Modular Molecular Composite Nanosystems

by Eric Drexler on November 10, 2008

Framework-directed self assembly

Researchers have amassed a wonderful collection of functional, atomically precise components with potentially useful properties — optical, electronic, chemical, mechanical, and so on — but they haven’t been assembled to make complex, atomically precise nanosystems. I think of this as the “circuit-board problem”: Functional devices are small, simple, and may have interesting physics, but they aren’t much use as system components until they are integrated with a big, complex framework that can organize them and hold them together.

D N A written in DNA
Self-assembled DNA structures


“Constructing novel materials with DNA” [review].
T.H. LaBean and H. Li, Nanotoday,
2:26–35 (2007). [pdf]

The concept of “modular molecular composite nanosystems” (MMCS) describes an approach to building complex, self-assembled structures that can organize functional components. The idea is to exploit the properties of structural DNA nanotechnology (in particular, DNA origami [pdf]) to provide an easy-to-design framework, together with complementary properties of folded polymeric molecular objects (“foldamers”, and in particular, products of protein engineering) to bind and organize functional components in precise 2- and 3-D configurations. This idea has gotten a very positive response in the DNA and protein engineering communities, in part because it offers an extended rationale for ideas that some researchers (for example, Thom LaBean and coworkers) have already taken as far as proof-of-principle demonstrations.

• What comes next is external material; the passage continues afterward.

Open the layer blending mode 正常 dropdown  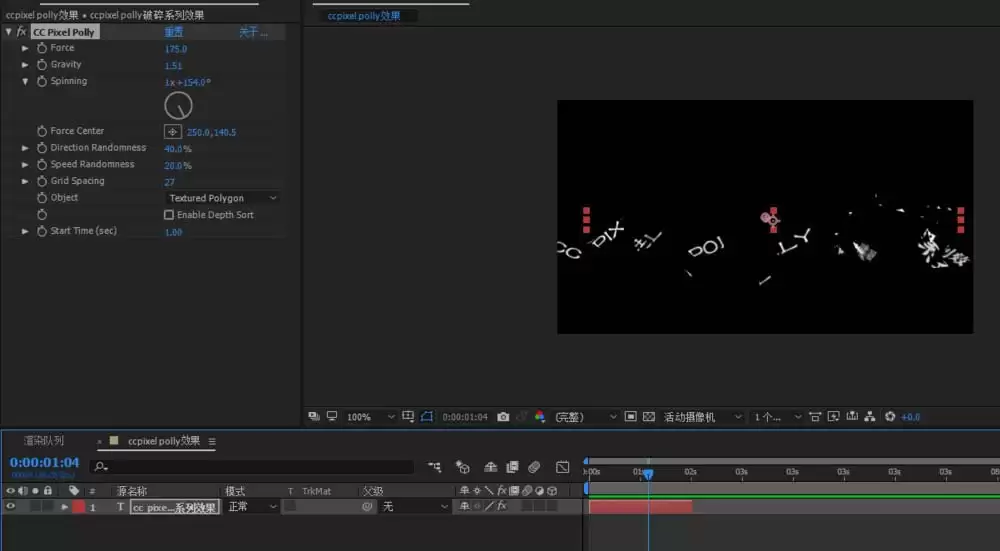coord(252,506)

The limitations and strengths of DNA, protein, and more general nanoparticles are complimentary, and together they can be used together to build self-assembled nanosystems

The table above outlines the complementary properties of structural DNA, engineered proteins, and special functional structures. I’ve been giving talks on this for a while now, and the report from the Battelle-led Roadmap project explores this concept in more detail, and I will be returning to it in later posts.